Depois de quase quatro anos de negociações, o último empurrão para a conclusão do processo se deu em apenas seis dias. Na quinta-feira, 18 de agosto, os representantes do Governo chegaram a Havana (Cuba), encabeçados por Humberto de la Calle, cuja vontade política foi fundamental para solucionar os últimos entraves do processo, de acordo com todos os entrevistados para a elaboração desta crônica – quatro pessoas que participaram das reuniões e outras que as acompanhavam de perto. Além dos negociadores, o presidente colombiano enviou também o ministro de Interior, Juan Fernando Cristo, e o de Pós-Conflito, Rafael Pardo, que também tiveram um papel determinante para resolver os temas pendentes. O mesmo pode ser dito da ministra de Relações Exteriores, María Ángela Holguín, e dos senadores Roy Barreiras (do Partido de la U, o mesmo de Santos, e Iván Cepeda, do Polo Democrático). Sergio Jaramillo, o Alto Comissário para a Paz, se incorporou às reuniões no fim de semana, depois voltar de uma viagem aos Estados Unidos para solucionar assuntos relacionados ao processo.

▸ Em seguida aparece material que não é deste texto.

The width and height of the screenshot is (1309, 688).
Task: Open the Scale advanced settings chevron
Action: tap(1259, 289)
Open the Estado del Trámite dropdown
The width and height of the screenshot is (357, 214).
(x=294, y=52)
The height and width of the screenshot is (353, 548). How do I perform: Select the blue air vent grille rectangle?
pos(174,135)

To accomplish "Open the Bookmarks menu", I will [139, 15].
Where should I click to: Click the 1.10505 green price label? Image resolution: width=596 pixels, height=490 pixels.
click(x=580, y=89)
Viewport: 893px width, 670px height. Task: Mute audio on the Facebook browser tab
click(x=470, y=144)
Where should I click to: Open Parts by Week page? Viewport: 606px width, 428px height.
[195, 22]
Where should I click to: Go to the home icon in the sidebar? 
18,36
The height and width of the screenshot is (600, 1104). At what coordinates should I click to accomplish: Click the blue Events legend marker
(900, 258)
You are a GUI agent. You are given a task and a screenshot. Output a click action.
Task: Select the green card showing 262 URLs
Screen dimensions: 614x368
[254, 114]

O formato protocolar das reuniões, acordado no início, já havia sido deixado de lado há muito tempo, com o objetivo de agilizar os diálogos. Mas, da última vez, foram mais adiante. Era preciso arregaçar as mangas. O presidente colombiano pediu à sua equipe que obtivesse um acordo o quanto antes para poder convocar o plebiscito, que, finalmente, será no dia 2 de outubro. A maioria das reuniões foi realizada em uma das casas que pertencia à família Bacardi, a mesma onde, em dezembro de 2015, conseguiram chegar ao acordo de justiça. O Governo e as FARC nunca conseguiram – nem quiseram – estabelecer uma relação de amizade que desse pé a uma aproximação mais humana entre as partes. Não obstante, o ambiente, no final das negociações, era mais “distendido", “de companheirismo”, como se todos fizessem “parte de uma mesma equipe”, segundo alguns dos participantes da reunião. As fotos que foram divulgadas, inéditas até agora, mostram papéis espalhados pelas mesas, xícaras de café, copos de água, computadores, o que demonstra esse clima de descontração.

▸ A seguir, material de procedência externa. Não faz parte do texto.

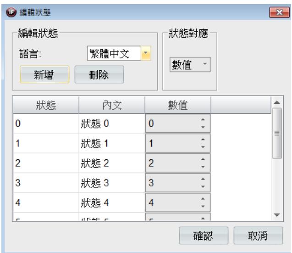Confirm changes with 確認 button
292x253 pixels.
204,236
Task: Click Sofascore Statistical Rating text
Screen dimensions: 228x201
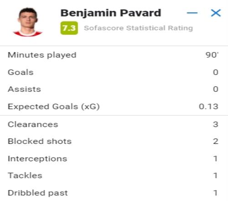Action: pos(138,28)
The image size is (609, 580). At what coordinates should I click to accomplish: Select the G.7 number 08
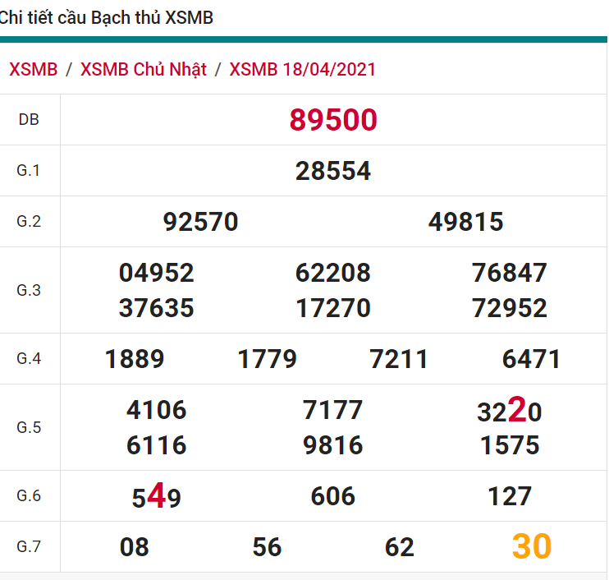(x=135, y=547)
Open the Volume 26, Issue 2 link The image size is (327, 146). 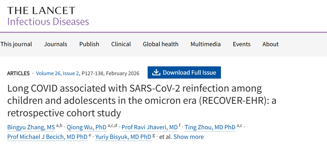[x=57, y=73]
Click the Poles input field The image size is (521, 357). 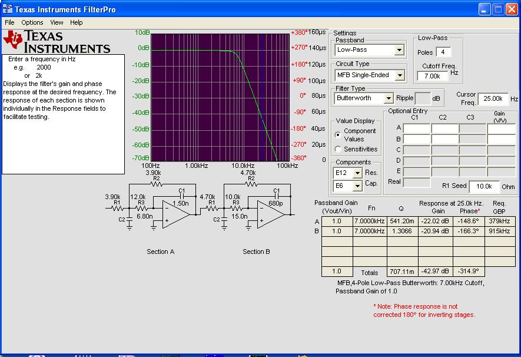[443, 52]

O primeiro dos grandes acordos a ser estabelecido foi o da anistia para os guerrilheiros. A maior parte tinha sido negociada por Manuel José Cepeda, assessor do Governo, e pelo advogado espanhol Enrique Santiago, membro do partido Esquerda Unida (Espanha), assessor das FARC, cuja participação foi determinante no processo, segundo todas as fontes consultadas. Uma pessoa próxima às negociações garantiu recentemente: “Esse processo deve muito ao Santiago”. As FARC concordaram que a anistia seja conferida apenas depois do plebiscito.

A incorporação da guerrilha à vida política – terá uma representação garantida de 10 cadeiras, no mínimo, até 2026 – e o avanço do processo de reintegração à vida civil dos guerrilheiros que deixarão as armas – a partir do segundo trimestre de 2017, segundo os cálculos – foram outros dois temas importantes tratados em reuniões “extremamente intensas”, que começavam por volta das 7h da manhã e, às vezes, se prolongavam até meia-noite, segundo um dos participantes. De forma paralela, se resolviam dezenas de assuntos que tinham ficado pendentes ao longo das negociações.

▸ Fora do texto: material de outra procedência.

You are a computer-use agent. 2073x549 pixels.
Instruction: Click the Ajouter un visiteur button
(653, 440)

A verificação do processo de paz foi o último ponto a ser solucionado. Para isso, Álvaro Leyva, um político conservador que assessorou as FARC, e Sergio Jaramillo, o Alto Comissário para a Paz, redigiram o preâmbulo do acordo. “Outra negociação”, diziam em Havana. Apesar da cautela, o anúncio mais desejado da história recente da Colômbia se tornou realidade. Dessa vez, a presença de Santos e de Timochenko ficaria para a assinatura final, um ato que o mandatário colombiano quer converter em uma cúpula de chefes de Estado, com a presença, inclusive, do presidente dos Estados Unidos, Barack Obama. A data ainda não foi definida. Apenas se sabe que será no final de setembro, antes do plebiscito. E que tudo nesse processo acontece num dia 23.